22nd Animation Division Grand Prize

La Chute

Animated short film

Boris LABBÉ [France]

Outline

A short animated film inspired by Dante Alighieri’s Divine Comedy Inferno. Approximately 3,500 pieces of Indian ink and water color are digitally edited and overlaid by an original music of string orchestra fragments and electronics. The scenes are largely divided into the Earth and the Hell. There is a seed-like object, from which roots extend to create the Earth. There, life circulates as the plant and human transform into each other. The celestial beings, who look like a bird and a person, loop around in the sky. In the image plane which has unique darkness created by reversing the black and white of the ink painting, the vibrant colors in the center of the plants, people, or celestial beings, move lively, expressing the force of life. Eventually on the Earth appear tools that resemble musical instruments and buildings. Halfway into the film, the celestial beings descend to the Earth and begin destroying the activities there, disturbing the world’s order and creating chaos. Initiated by these terms, a tragic fall leads to the parturition of the crucial opposites: Hell and Heaven’s circles. The film, referencing the masters of the Western art history from Renaissance Sandro Botticelli to Pieter Bruegel the Elder, Francisco de Goya, and Henry Derger, depicts the grand theme of loops, metamorphoses, and degeneration and regeneration.
14 min. 22 sec.
© Sacrebleu Productions

Reason for Award

This animated short film is the ultimate piece to observe and experience emotionally. The heavy, dark, matter-of-factly depicted world is simultaneously peaceful and somewhat disturbing with the perceived refusal to see reality for what it is. The persistently repetitive expressions and the moving parts are dispersed in various spaces in a manner reminiscent of pieces of a puzzle that should be put together, and this allows the viewer to take in the picture in its entirety from a floating vantage point.

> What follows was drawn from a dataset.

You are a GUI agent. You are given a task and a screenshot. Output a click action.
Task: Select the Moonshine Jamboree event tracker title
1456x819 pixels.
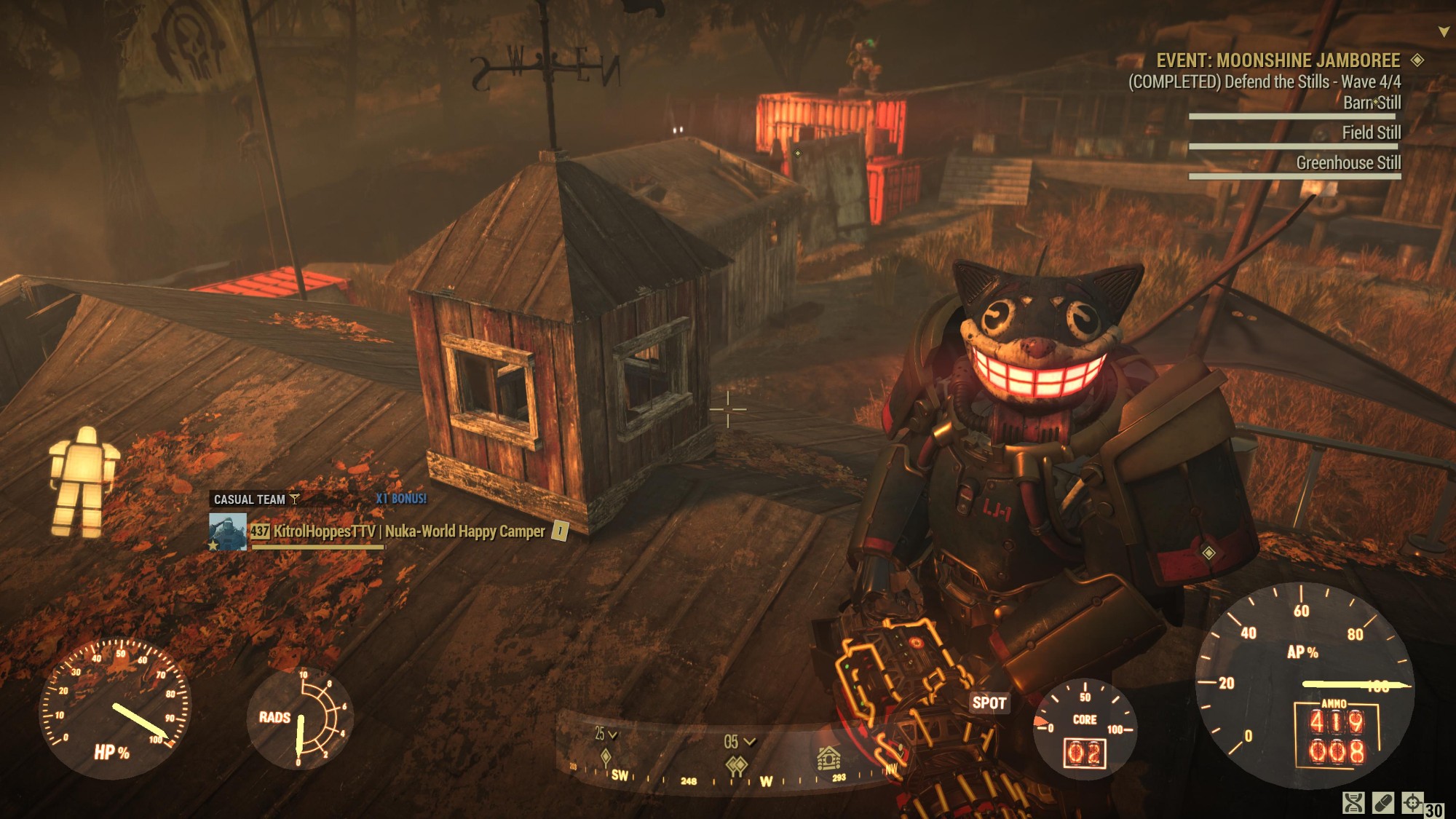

Just like the visual images, the soundtrack of the film is a minimalistic and simple composition that successfully creates a unique world. The mixture of the soundtrack and the visual images further expands the mystical ambience of this world. The expressions that convey the unusual sensibility of the author are not on a level accessible to everyone, but they open up new territories to which one must resign oneself, and highlight the power and sense of presence of this film as a work of art. The approach of putting together numerous small individualities and producing an aggregate with distinct individuality generates associations with the modalities of actual human society. The author uses chaos, confusion, and harmony to create unique beauty, thus producing a smooth minimalistic animated film with an extremely high level of accomplishment.